Individual Paper(s)
Young children’s reasoning of artifact function across different contexts: an action-protest paradigm
Margaret Anne Defeyter
Northumbria University
Joanne Underwood
Northumbria University
Tamsin German
University of California, Santa Barbara
An essential part of everyday life is the way in which people interact with human-made objects. In a recent study, Casler et al. (2009) found that toddlers protested to a puppet using an object in an atypical manner following demonstration of the conventional function. However, the order of function demonstration was not counterbalanced, hence it is not clear whether toddlers were protesting to objects being used in an atypical manner; or merely protesting to the puppet not following the ‘rules of the game’. To investigate these two hypotheses, 41 3-year-olds and 39 4-year-olds were randomly assigned to one of the four function conditions (conventional-idiosyncratic, conventional-instrumental, idiosyncratic-conventional, and instrumental-conventional).
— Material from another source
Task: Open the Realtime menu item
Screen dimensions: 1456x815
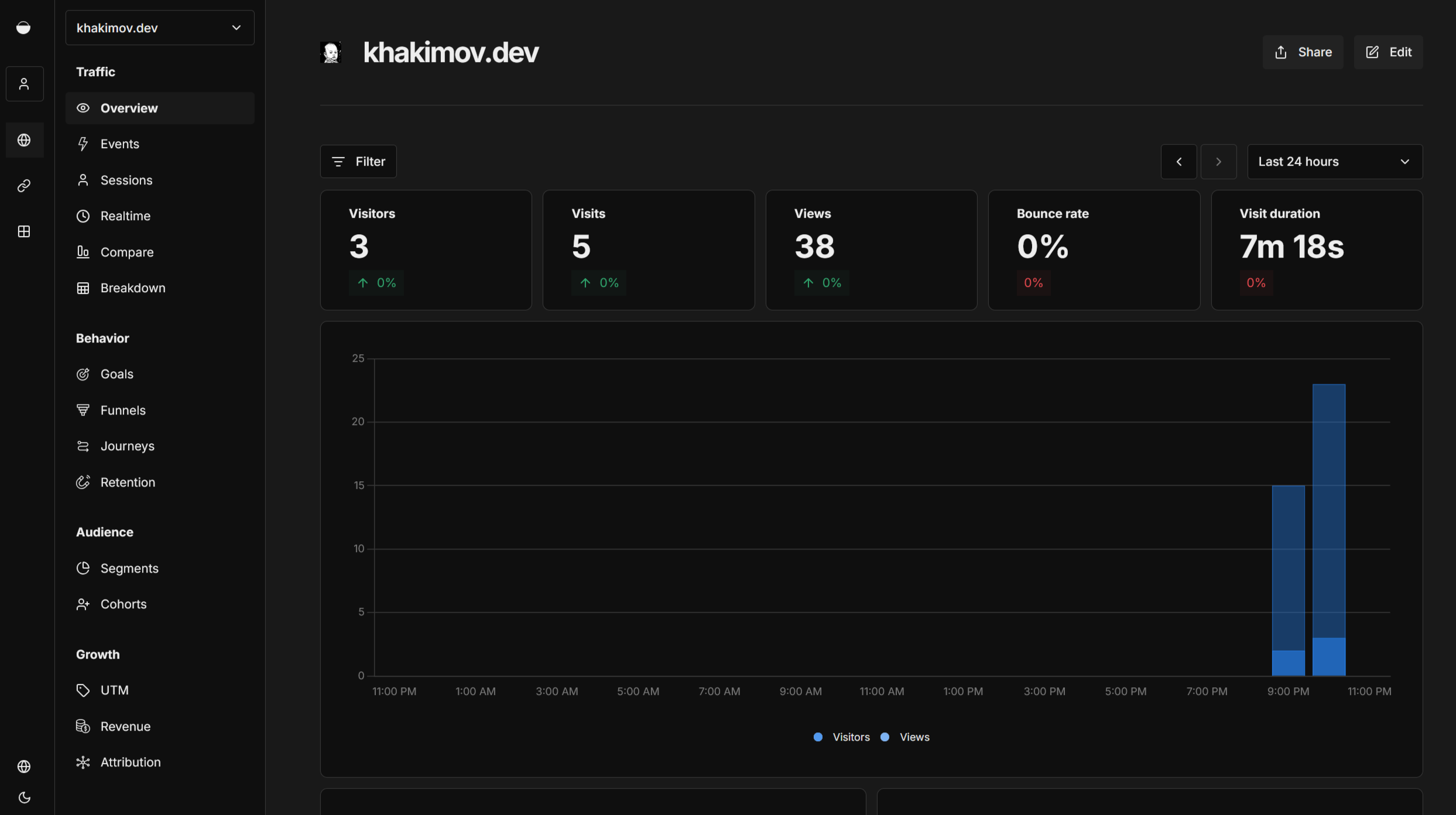Action: [125, 216]
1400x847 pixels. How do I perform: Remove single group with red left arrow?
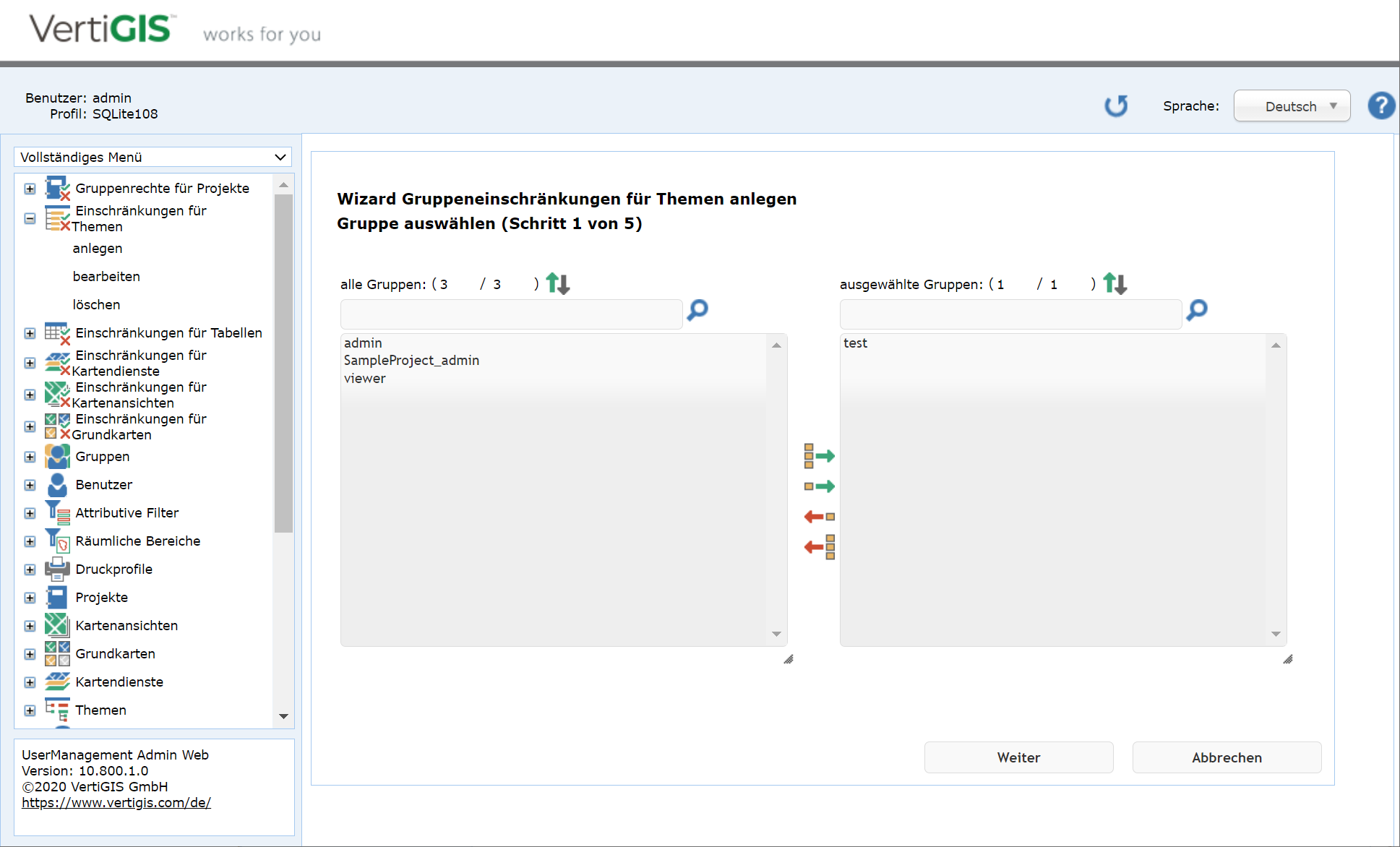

In each condition, a puppet used anobject for a specific function, and then a second puppet used the object in a different way to the modelled function. Children’s protests to each object use were recorded. Three and four-year-olds showed similar levels of overall protest to the second function demonstrated across all conditions. Children only protested to the first demonstrated function in the idiosyncratic/conventional condition. However, following this protest, these children showed significantly higher levels of protest to the second function demonstration. These findings are discussed in terms of normativity and context.